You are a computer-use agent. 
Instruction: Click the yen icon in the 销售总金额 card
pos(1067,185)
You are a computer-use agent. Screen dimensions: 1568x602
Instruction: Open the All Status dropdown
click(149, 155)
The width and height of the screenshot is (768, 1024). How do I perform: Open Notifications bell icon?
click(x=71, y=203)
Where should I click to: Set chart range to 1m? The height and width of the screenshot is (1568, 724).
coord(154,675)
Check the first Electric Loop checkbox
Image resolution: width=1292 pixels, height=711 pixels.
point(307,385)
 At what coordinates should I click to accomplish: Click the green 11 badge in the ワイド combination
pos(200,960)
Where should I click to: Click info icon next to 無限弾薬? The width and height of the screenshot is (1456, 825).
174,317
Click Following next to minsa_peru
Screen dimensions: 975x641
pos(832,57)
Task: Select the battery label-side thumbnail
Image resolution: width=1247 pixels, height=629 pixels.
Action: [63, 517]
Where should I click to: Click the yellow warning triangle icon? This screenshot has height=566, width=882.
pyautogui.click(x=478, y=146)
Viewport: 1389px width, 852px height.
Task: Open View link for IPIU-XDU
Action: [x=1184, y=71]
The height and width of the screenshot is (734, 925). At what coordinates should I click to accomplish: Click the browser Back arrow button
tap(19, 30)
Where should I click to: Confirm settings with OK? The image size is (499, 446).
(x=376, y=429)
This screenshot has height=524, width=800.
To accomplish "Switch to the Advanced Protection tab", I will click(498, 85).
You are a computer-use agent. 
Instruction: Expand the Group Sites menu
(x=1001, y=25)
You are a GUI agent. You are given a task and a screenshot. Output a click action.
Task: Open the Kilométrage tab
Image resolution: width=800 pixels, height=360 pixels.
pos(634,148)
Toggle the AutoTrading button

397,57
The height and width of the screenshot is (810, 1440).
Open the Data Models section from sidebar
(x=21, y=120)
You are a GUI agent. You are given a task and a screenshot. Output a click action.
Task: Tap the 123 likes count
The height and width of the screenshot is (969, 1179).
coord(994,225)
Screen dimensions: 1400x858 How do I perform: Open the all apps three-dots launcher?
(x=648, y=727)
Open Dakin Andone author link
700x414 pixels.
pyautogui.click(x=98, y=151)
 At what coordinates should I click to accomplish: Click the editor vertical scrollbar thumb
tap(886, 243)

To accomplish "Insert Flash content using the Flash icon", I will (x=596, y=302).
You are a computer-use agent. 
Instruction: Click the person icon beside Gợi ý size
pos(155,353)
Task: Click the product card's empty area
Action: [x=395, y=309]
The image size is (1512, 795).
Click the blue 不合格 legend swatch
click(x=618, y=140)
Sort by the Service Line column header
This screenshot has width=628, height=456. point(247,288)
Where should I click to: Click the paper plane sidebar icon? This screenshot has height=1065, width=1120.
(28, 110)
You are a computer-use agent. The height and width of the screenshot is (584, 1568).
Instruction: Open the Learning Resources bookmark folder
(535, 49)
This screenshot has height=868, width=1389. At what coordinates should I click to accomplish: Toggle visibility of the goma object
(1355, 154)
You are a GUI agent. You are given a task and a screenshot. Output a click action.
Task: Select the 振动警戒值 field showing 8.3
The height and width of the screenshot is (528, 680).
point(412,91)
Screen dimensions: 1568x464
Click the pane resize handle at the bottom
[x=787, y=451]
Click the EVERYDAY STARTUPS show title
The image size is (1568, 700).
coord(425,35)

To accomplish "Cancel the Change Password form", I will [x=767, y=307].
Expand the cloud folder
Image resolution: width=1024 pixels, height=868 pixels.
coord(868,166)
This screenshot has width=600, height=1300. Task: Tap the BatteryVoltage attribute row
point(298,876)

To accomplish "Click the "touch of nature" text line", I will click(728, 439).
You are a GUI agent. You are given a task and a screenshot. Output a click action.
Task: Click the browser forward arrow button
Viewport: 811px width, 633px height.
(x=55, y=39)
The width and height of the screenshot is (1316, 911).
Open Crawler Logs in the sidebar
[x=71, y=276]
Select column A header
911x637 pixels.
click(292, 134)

_Description of the task_
Determine the count of lines in the data above with the string "will" in them, and give that count alone.

_Exercise response_
4